## Task requirements:
Retype the records from the line with "The width and" to the line with "pos(295,83)", keeping both of those lines.

## Record set:

======

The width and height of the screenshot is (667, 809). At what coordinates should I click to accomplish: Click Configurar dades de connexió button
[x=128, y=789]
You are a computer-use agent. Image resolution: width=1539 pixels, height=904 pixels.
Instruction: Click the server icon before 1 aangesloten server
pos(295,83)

======

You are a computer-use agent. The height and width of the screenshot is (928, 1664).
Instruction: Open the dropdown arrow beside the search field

======

## Problem solution:
The width and height of the screenshot is (667, 809). At what coordinates should I click to accomplish: Click Configurar dades de connexió button
[x=128, y=789]
You are a computer-use agent. Image resolution: width=1539 pixels, height=904 pixels.
Instruction: Click the server icon before 1 aangesloten server
pos(295,83)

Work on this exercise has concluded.